Xander frowned at him, at those twinkling blue eyes and that casual smirk that made him see red.
This isn’t about me,
he told himself.
Don’t get angry with him. He’s hurting, and he’s lashing out.
That’s what people do when they’re hurting.
“But I’m not a person,” said Death.
Xander blinked at him, then blinked again. “Mind reading’s rude.”
“Can’t help it. You’re a screamer.”
“Excuse me?”
“Your thoughts. You don’t just think them. You scream them. Your thoughts are so big, so loud, they fill the world.” Death made a show of tugging his ear. “Kind of deafening.”
“I’ll stop screaming my thoughts if you stay out of my head.”
“Don’t make promises you can’t keep.”
Nonplussed, Xander said, “I’ll try to stop screaming my thoughts.”
“I can work with that,” Death said. He glanced at his watch. “For a little bit, anyway. Four minutes left, Xander.”
Four minutes to convince Death not to kill himself. Four minutes to save the world. If time mattered. Which it might—there was no way to know, not until it was too late.
“Then tell me the rest of it,” Xander said, trying not to panic. He’d think of something. He had to. “Finish the boon. What made you come to my balcony tonight?”
“You already know the answer: the chocolate bar. You gave me a gift, so I owed you a gift price.”
“Yeah,” Xander said. “About that. You said that people can’t see you, not unless you want to be seen. But I saw you, back when I was a kid. Why did you let me see you?”
Death looked immensely pleased. “What do
you
think?”
Suddenly uneasy, Xander darted his gaze away. “I don’t know.”
“Don’t you?”
Xander shook his head. He didn’t know, and now he didn’t want to know. He was standing on the edge again, and he felt himself losing his balance. He shut his eyes tight.
Death said, “I was there in the tennis club to correct the course.”
Xander didn’t want to ask.
Xander had to ask.
He whispered, “What does that mean?”
He could hear the smile in Death’s voice as he replied, “It means you died, Xander.”
Xander Atwood died when he was nine months old.

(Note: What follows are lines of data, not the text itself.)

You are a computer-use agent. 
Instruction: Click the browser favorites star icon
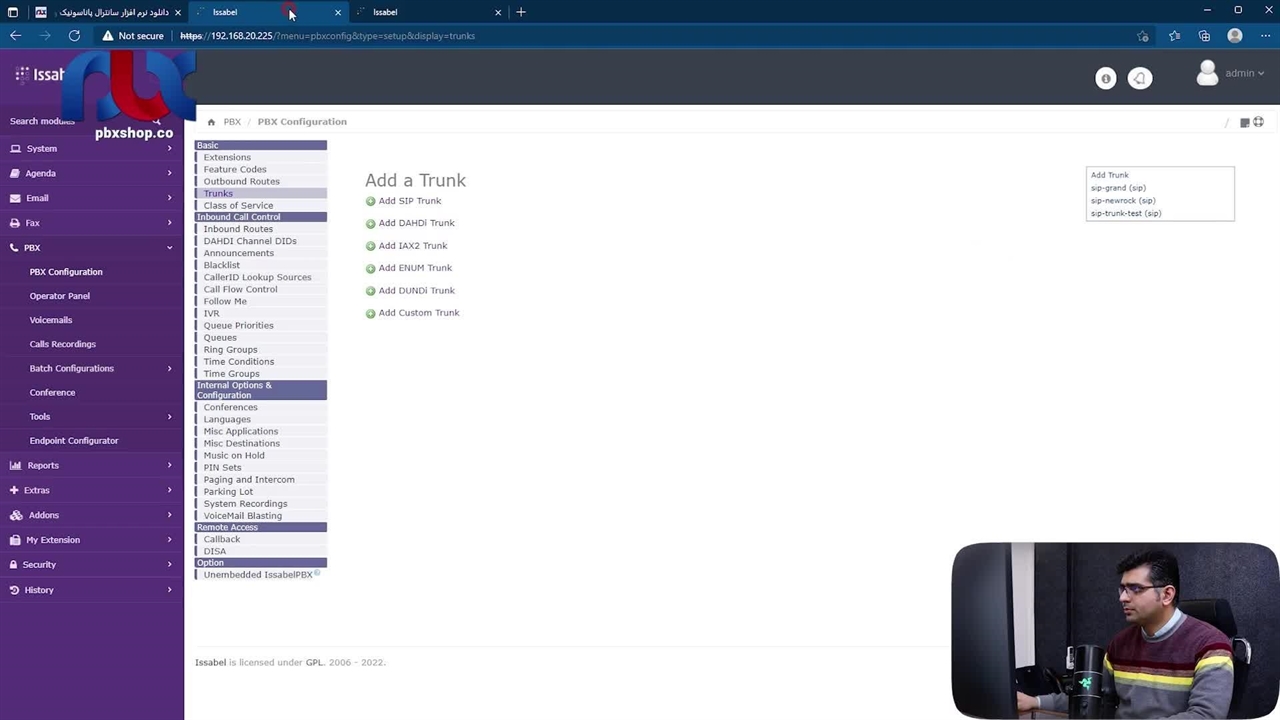point(1174,36)
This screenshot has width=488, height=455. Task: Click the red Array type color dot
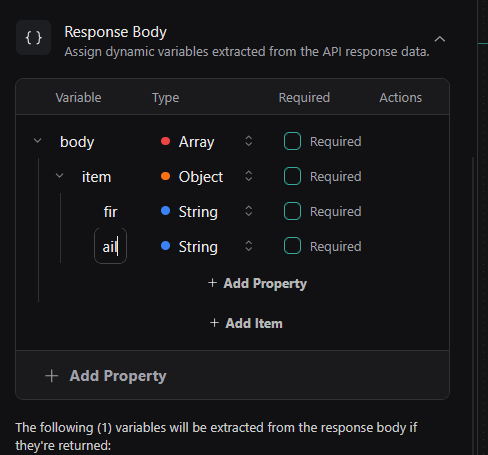165,141
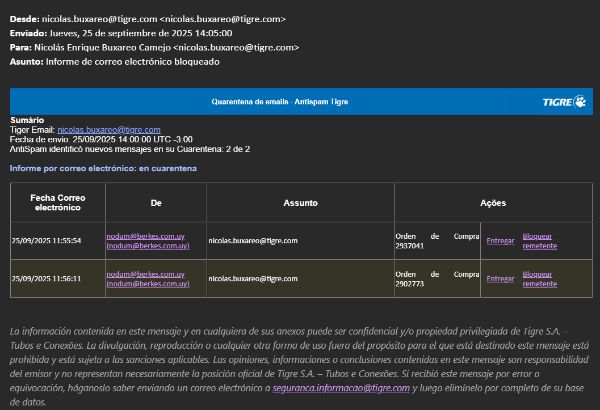This screenshot has height=410, width=600.
Task: Click the date cell 25/09/2025 11:55:54
Action: pos(53,240)
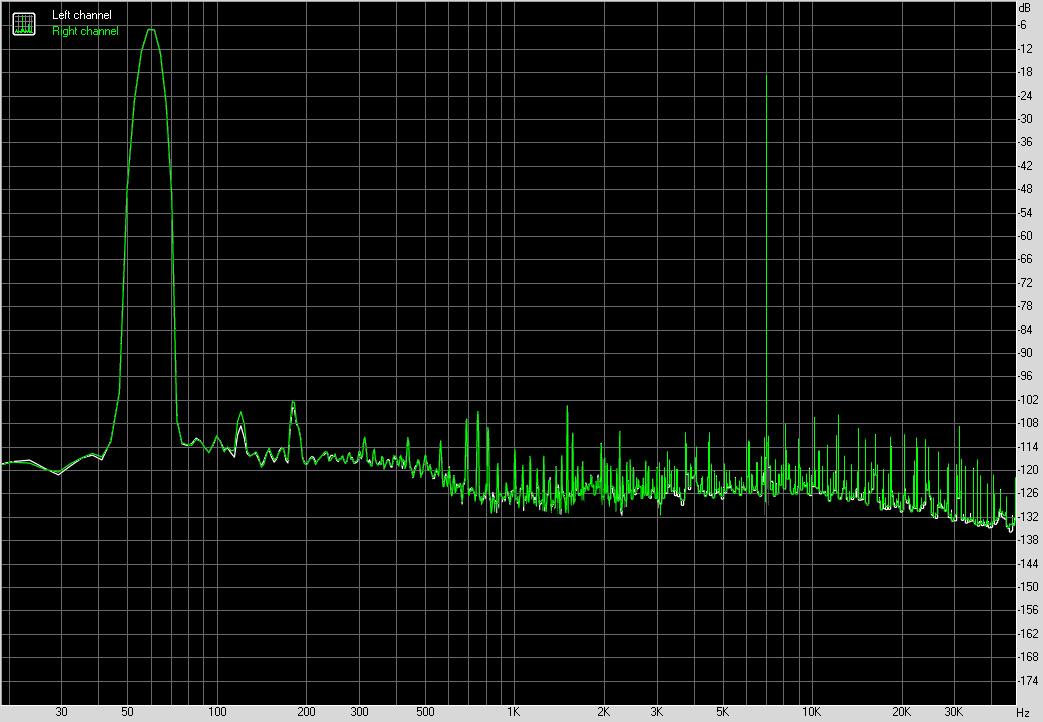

He’d been feverish, so his mother put him into a tepid bath to help cool him. After the bath, she towel dried Xander and set him down on the floor so that she could get him diapered. When he didn’t move at all, she knew something was wrong.
When he didn’t respond to her touch, she started to scream.

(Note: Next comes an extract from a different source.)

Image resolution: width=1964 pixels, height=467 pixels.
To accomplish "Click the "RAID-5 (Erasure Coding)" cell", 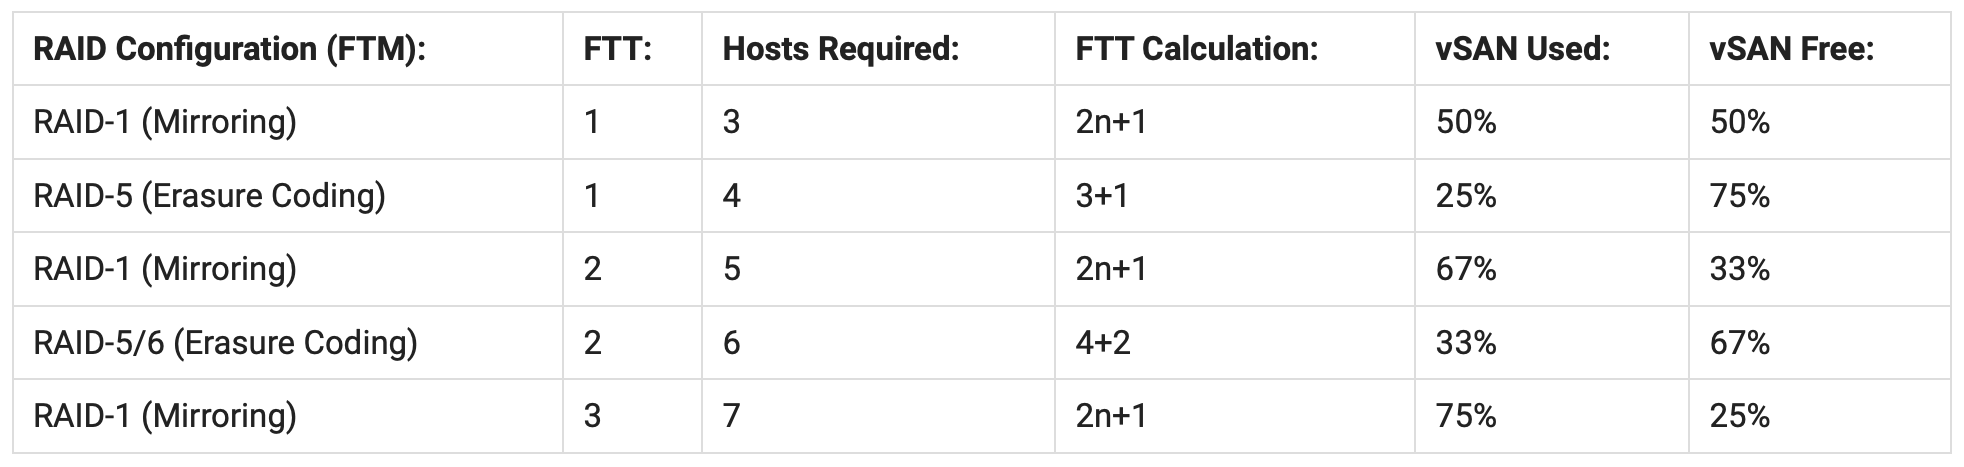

Xander’s father raced in, told her to call 911, and then gave the baby mouth-to-mouth. By the time the paramedics arrived, Xander was breathing fine.
Tests revealed absolutely nothing: Xander had simply stopped breathing. It had been the longest sixty seconds of his parents’ lives.
For the next two months, his mom and dad slept in his bedroom, on the floor, terrified that the baby would stop breathing again and they wouldn’t hear it.
By the time Xander was thirteen months old, his parents were both back in their own bed, but they kept their door wide open—a habit they didn’t break for many years. That habit would come back to bite them when Xander was ten and he walked in on them having sex, but that was far in the future. For now, it comforted them to know that if something was wrong, they would hear it.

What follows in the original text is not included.